CaseChat Overview and Summary

In the Family Court of Australia, Barry J considered an interim application by the mother for permission to remove the child, D, from Australia to Canada for six months. The father opposed this application. The court also addressed an application by the mother for the judge to recuse himself on grounds of apprehended bias, and an application for final orders to be made on an undefended basis.

The primary legal issues before the court were whether permitting the child to travel to Canada for six months was in his best interests, whether the mother posed a flight risk, and if the proposed duration of the child's stay was excessive.
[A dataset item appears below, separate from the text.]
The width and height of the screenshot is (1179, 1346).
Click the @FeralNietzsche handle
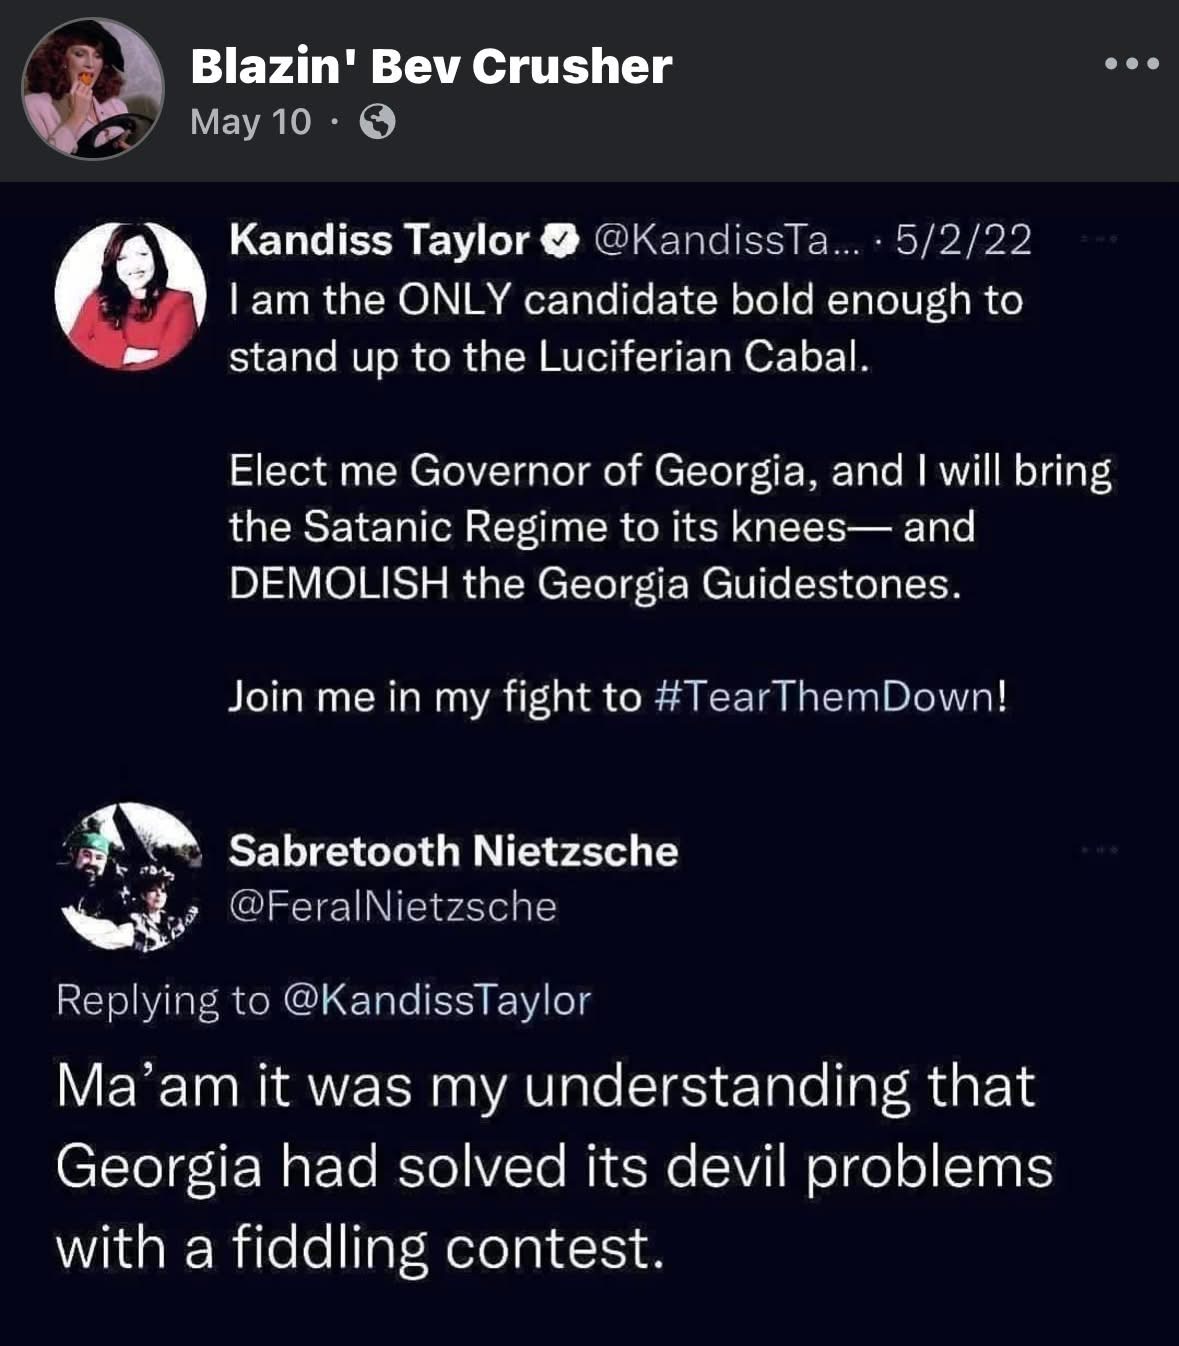(392, 906)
Additionally, the court had to determine the appropriateness of proceeding with final orders on an undefended basis and whether the judge should stand aside due to allegations of apprehended bias.

Barry J dismissed the application for the judge to recuse himself, finding no basis for apprehended bias. The judge also declined to make final orders on an undefended basis, noting that no application had been made under Rule 11.02 of the Family Law Rules and that doing so would deny natural justice. Regarding the interim application, the court permitted the mother to remove the child to Canada, subject to stringent conditions designed to mitigate the risk of the child not being returned. These conditions included the mother depositing her passport and lodging a $10,000 bond with the Independent Children's Lawyer, and signing an undertaking not to institute proceedings in Canada to alter the Australian court's orders, and to immediately notify relevant parties of any allegations of abuse made by the child.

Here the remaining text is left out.